The deal allows for continued fishing on a sliding scale based on how well tuna populations are recovering

By Mike Pomranz
Updated September 05, 2017
countries try to save bluefin tuna
Credit: Franco Banfi / Getty Images

We can have our fish and eat it too: That's the takeaway from a new agreement between the two groups tasked with management of Pacific bluefin tuna. The Western and Central Pacific Fisheries Commission and the Inter-American Tropical Tuna Commission came to the historic agreement on Friday in Busan, South Korea, at a meeting that included representatives from the United States, Canada, China, South Korea and Japan. Though the population of Pacific bluefin has recently shrunk to just 2.6 percent of its historic levels, the new agreement is targeting to return the coveted fish to 20 percent of its historical size by 2034—a sevenfold increase—while allowing fishing activity at the same time.
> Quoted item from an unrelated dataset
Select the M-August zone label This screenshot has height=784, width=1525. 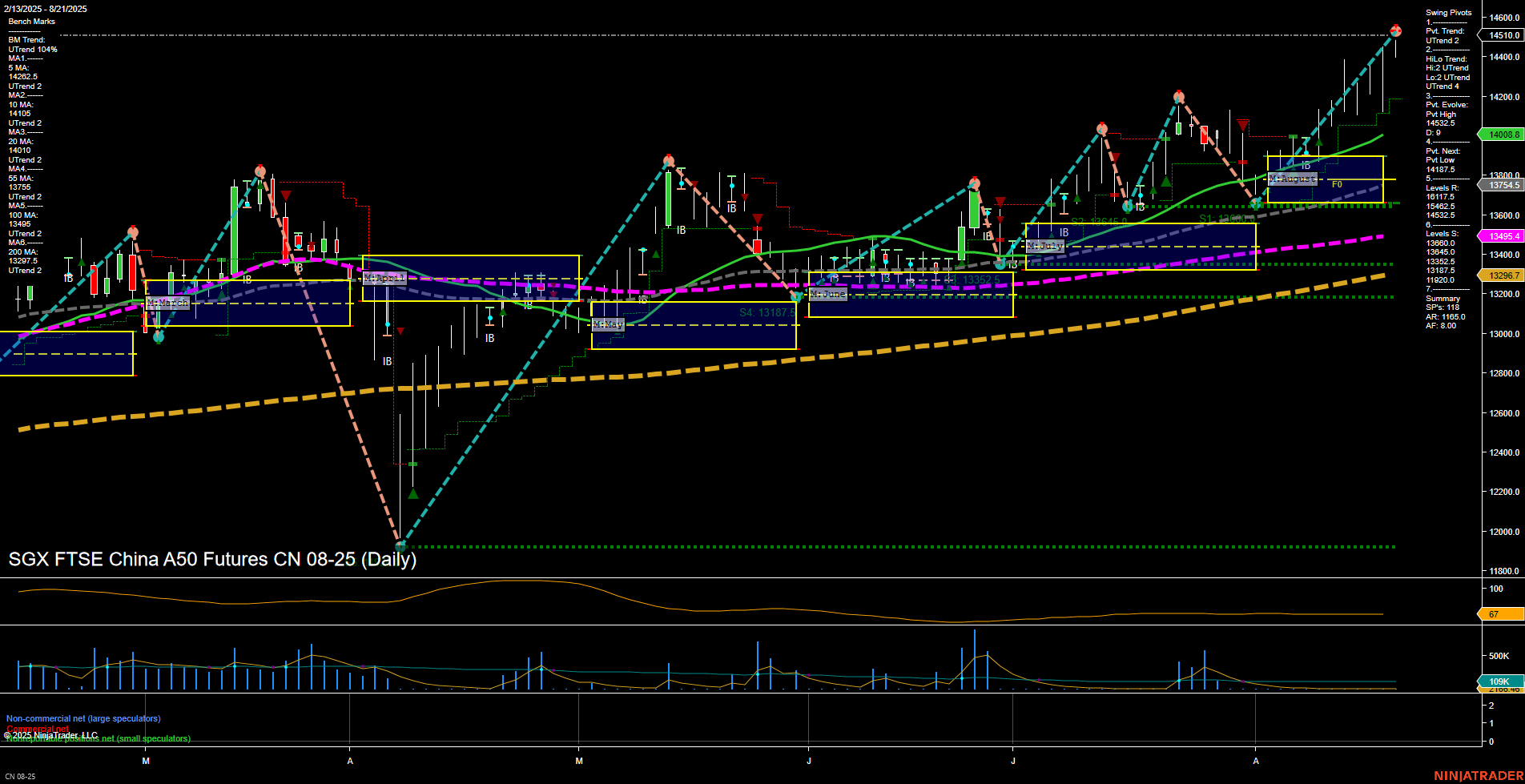click(1293, 179)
The deal allows for a sliding scale on how much bluefin can be caught depending on how well stocks are recovering, as well as an additional commitment to preventing illegally caught bluefin from making it to market. "The really big, exciting thing is they have all agreed to a 20 percent target for recovery," Amanda Nickson, director of Global Tuna Conservation at Pew Charitable Trusts, told NPR. "It's the level at which you can say this population really has a chance… This is a resilient population."

According to The Washington Post, the success of the negotiations relied heavily on Japan's willingness to accept them. Japan eats about 80 percent of the world's bluefin. However, even famed sushi chef Katsumi Honda told the paper its time that something needs to be done. "Tuna stocks are diminishing, and it's a major problem," the master chef at Irifune 3-31-7 Okusawa, Setagaya-kuTokyo told the Post. "Stronger regulations on fishing is the way to go. Prices would most certainly go up, and that would be a big worry for us, but preserving tuna stocks is a good thing for [the] long term."

Meanwhile, the effect of dwindling populations on the fishing industry is also of major concern in Japan. But Toshio Katsukawa, an associate professor at the Tokyo University of Marine Science and Technology, pointed out that, even for fisherman, conservation is in their best interest. "If Japan truly wants to protect fishermen, they really should work hard to rebuild the tuna stocks, even if the fishermen had to go through hard times in the process," he said. "After all, it's the fishermen who'd be hardest hit if the tuna were wiped out."